Given entries: Begin

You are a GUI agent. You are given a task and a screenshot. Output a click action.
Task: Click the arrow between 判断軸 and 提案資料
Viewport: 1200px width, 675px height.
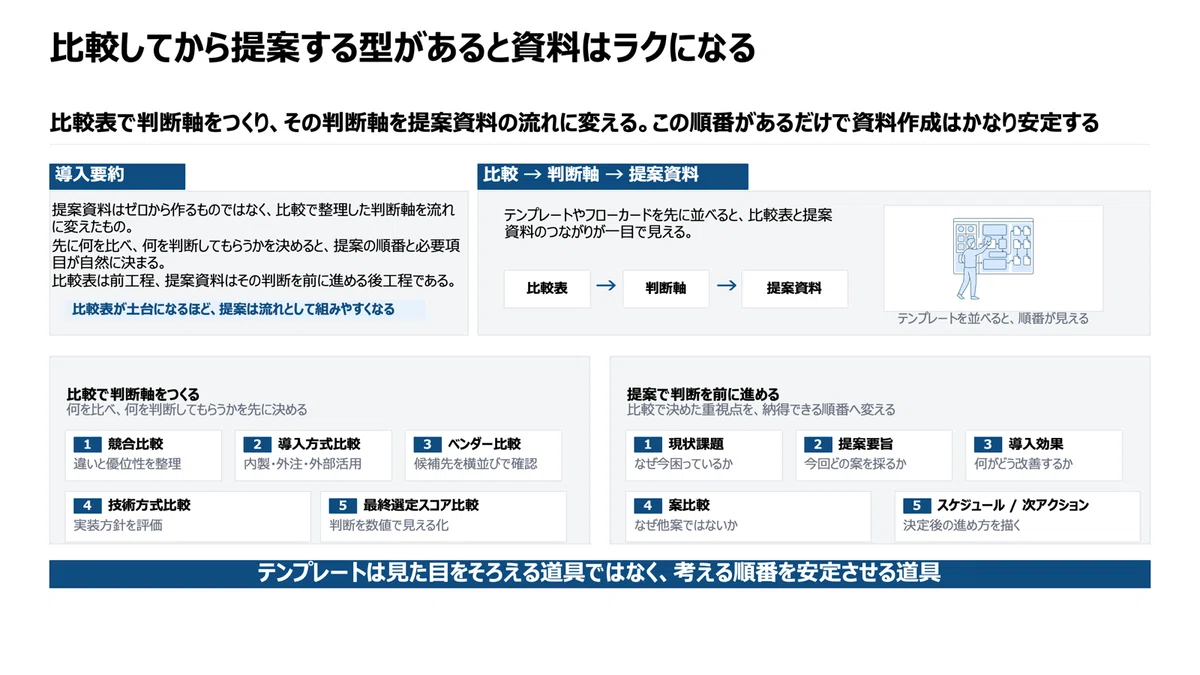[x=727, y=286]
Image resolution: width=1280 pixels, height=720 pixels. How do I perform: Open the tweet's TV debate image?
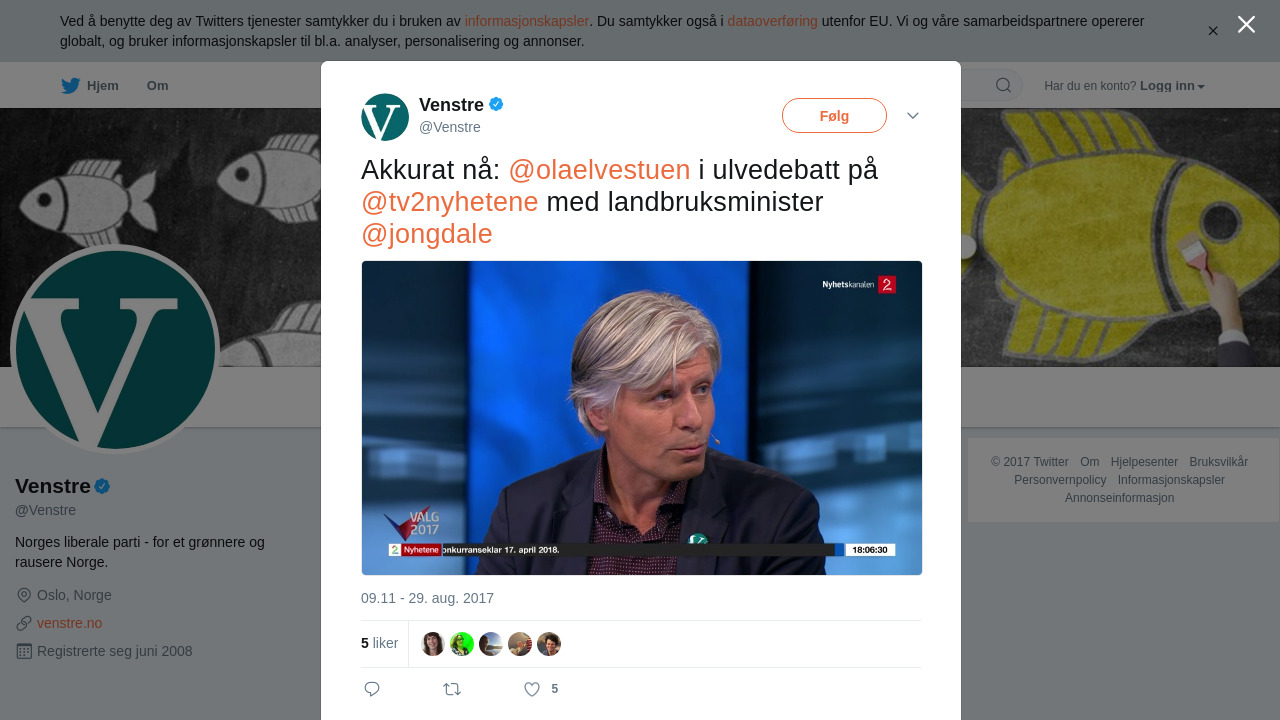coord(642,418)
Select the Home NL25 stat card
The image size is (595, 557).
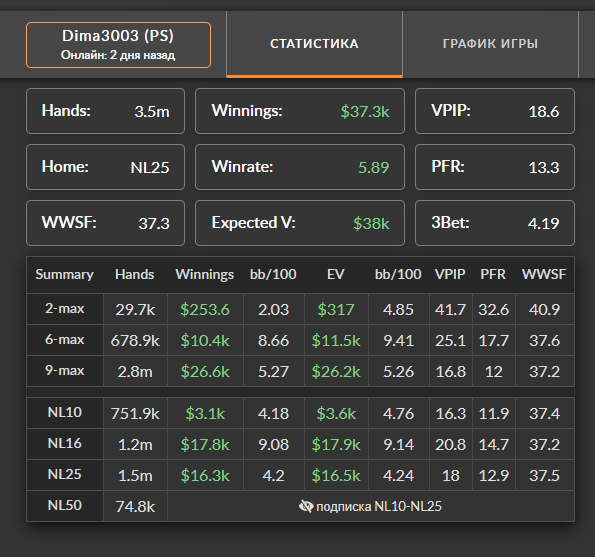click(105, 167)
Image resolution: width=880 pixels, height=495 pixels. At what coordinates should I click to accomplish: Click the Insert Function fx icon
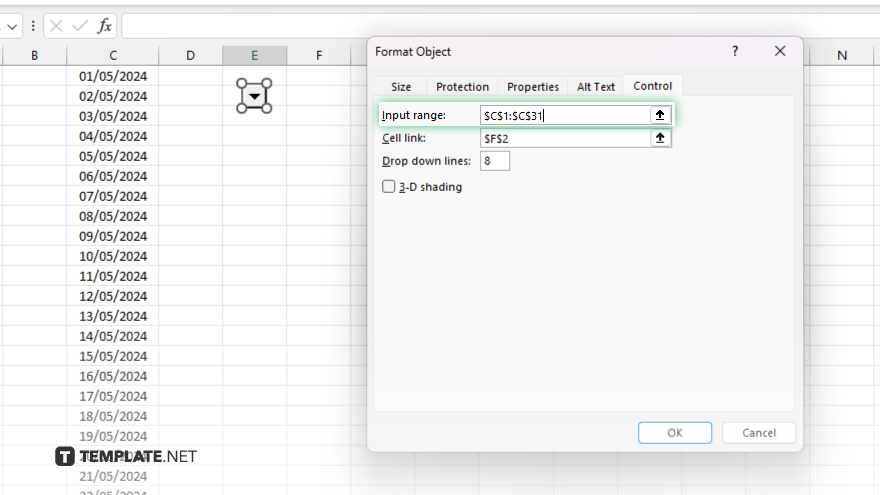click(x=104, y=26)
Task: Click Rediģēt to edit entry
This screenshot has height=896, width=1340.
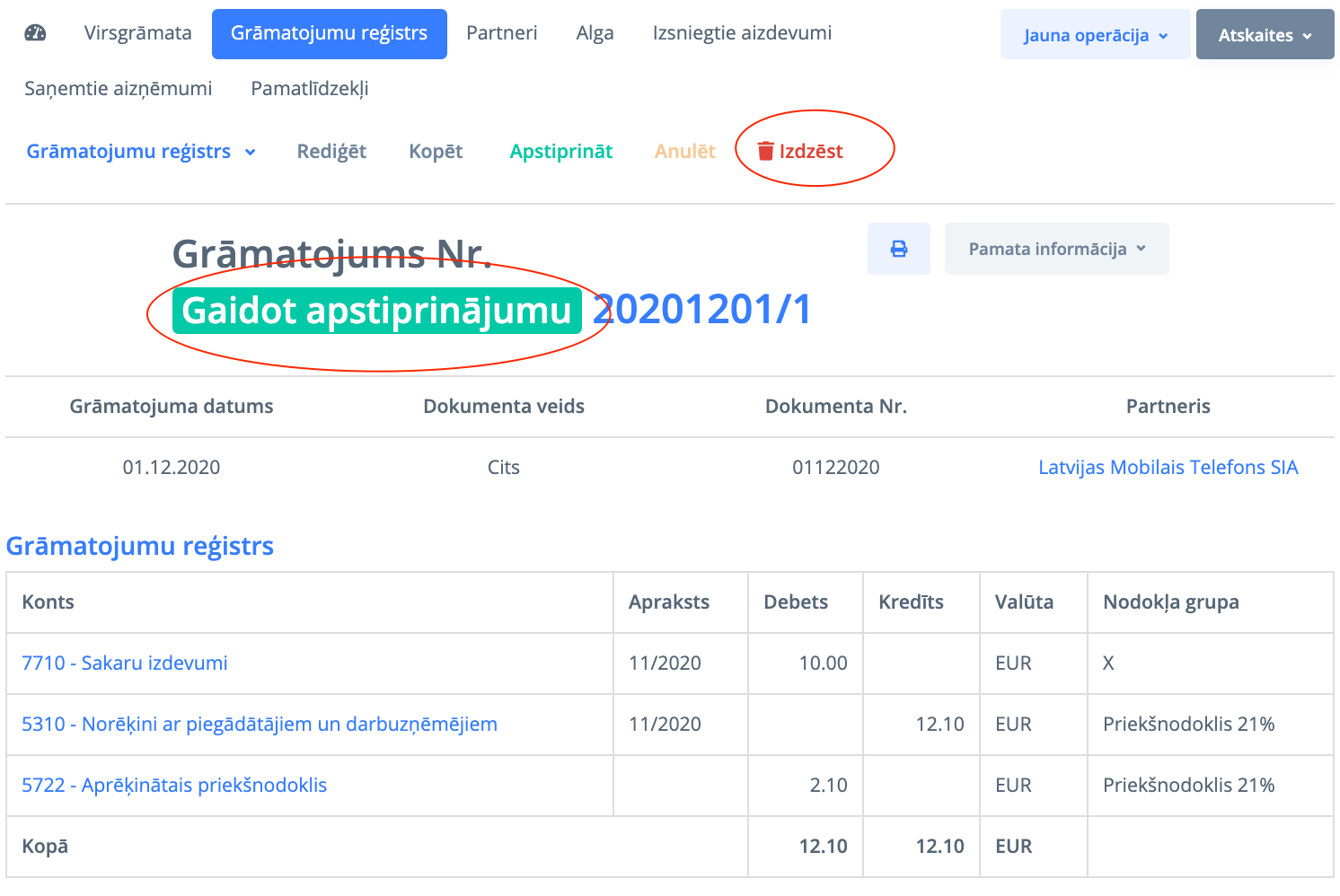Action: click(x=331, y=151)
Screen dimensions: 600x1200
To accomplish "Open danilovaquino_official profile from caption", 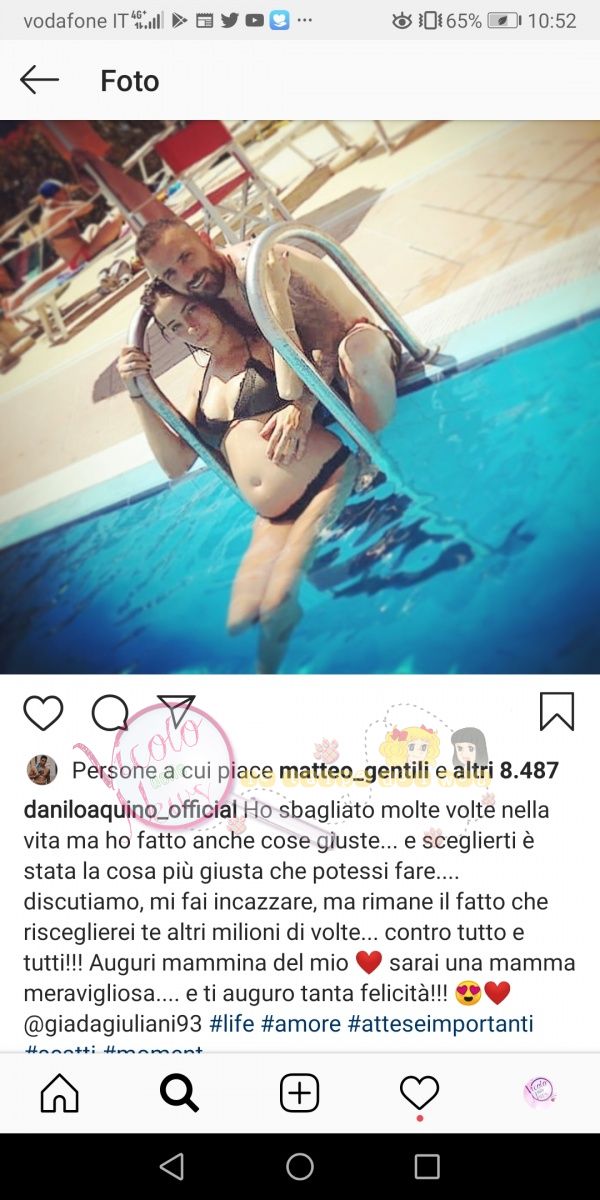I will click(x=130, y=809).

Given entries: End
Given entries: Begin

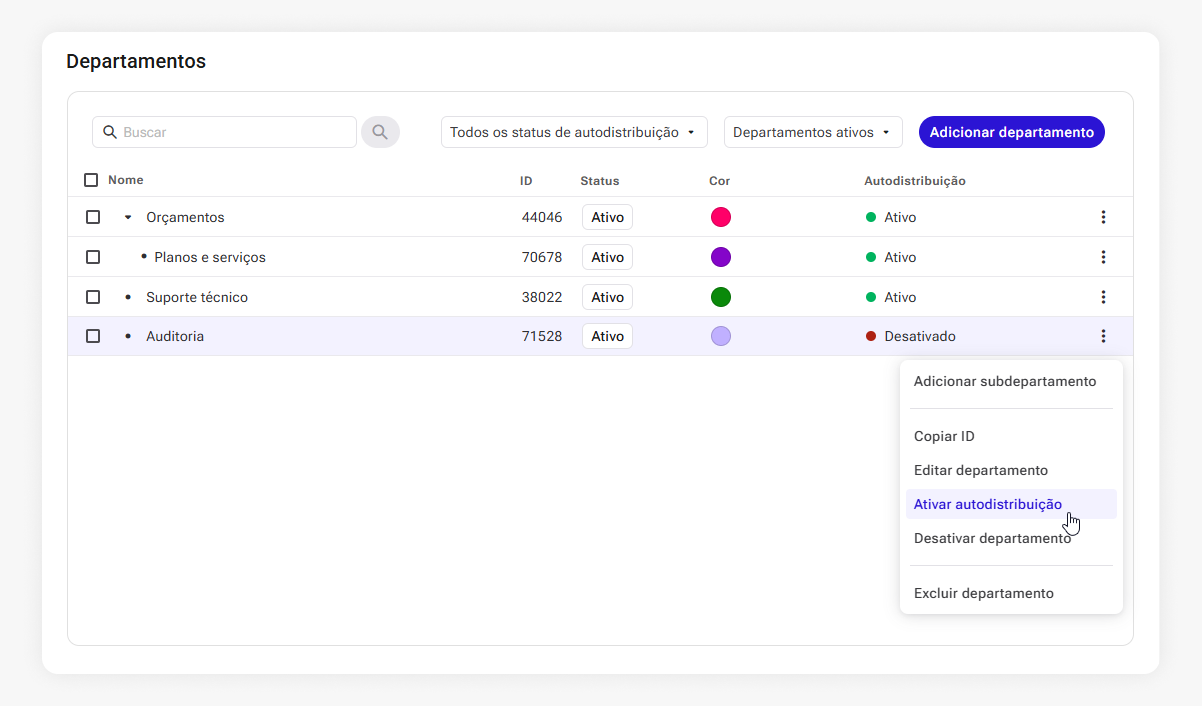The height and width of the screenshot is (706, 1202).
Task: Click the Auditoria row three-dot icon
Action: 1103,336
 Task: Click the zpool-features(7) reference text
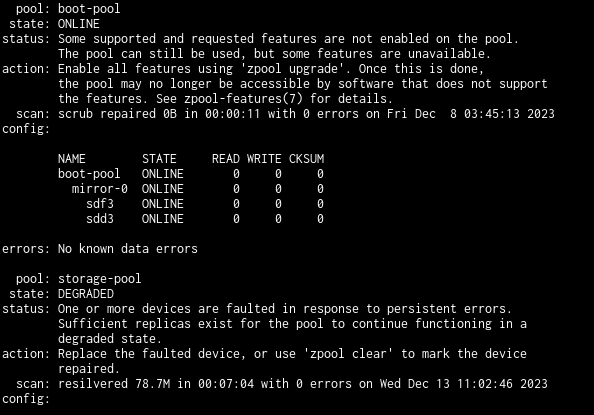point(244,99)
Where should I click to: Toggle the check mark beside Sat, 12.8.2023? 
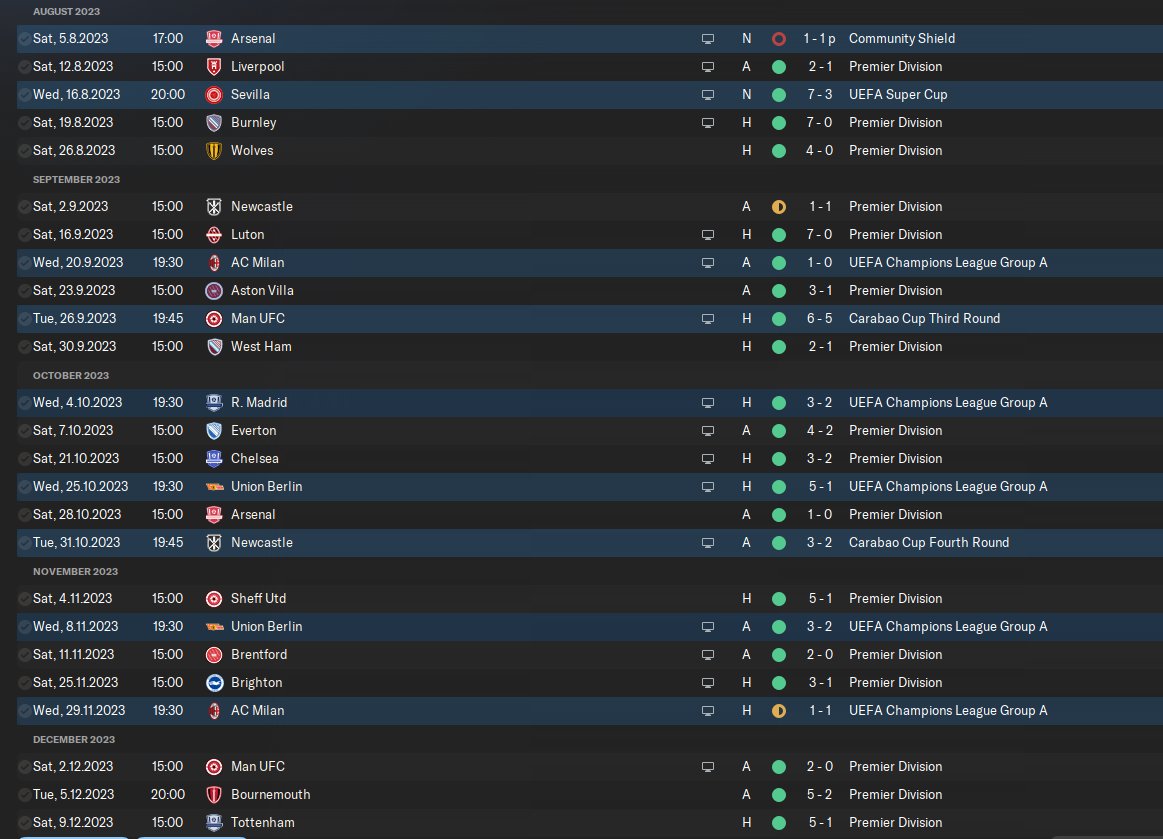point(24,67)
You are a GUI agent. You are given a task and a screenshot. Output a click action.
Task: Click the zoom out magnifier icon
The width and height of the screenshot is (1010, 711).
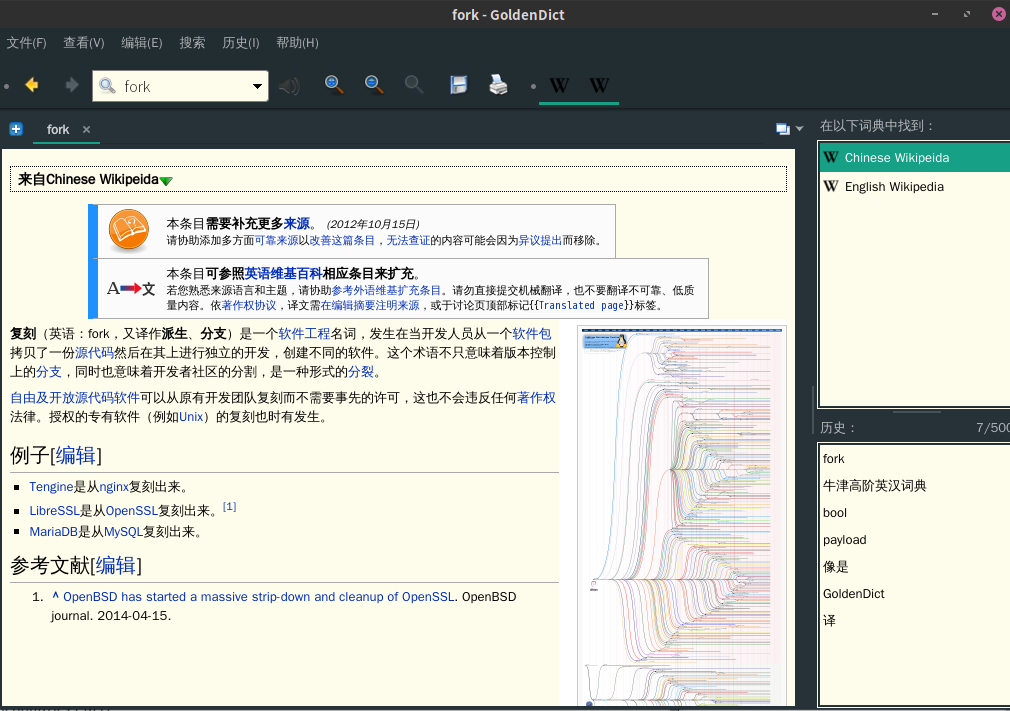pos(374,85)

Given entries: End

• [About this exercise]
Give exactly the lines above that run from the line with "Task: Click the arrow between 判断軸 and 提案資料" to the line with "Task: Click Rediģēt to edit entry", both included, leaving every picture out.

• [Task output]
Task: Click the arrow between 判断軸 and 提案資料
Viewport: 1200px width, 675px height.
[x=727, y=286]
Image resolution: width=1280 pixels, height=720 pixels. How do I perform: Open the tweet's TV debate image?
coord(642,418)
Select the Home NL25 stat card
The image size is (595, 557).
click(105, 167)
Image resolution: width=880 pixels, height=495 pixels. At what coordinates should I click to accomplish: Click the Insert Function fx icon
click(x=104, y=26)
Task: Click Rediģēt to edit entry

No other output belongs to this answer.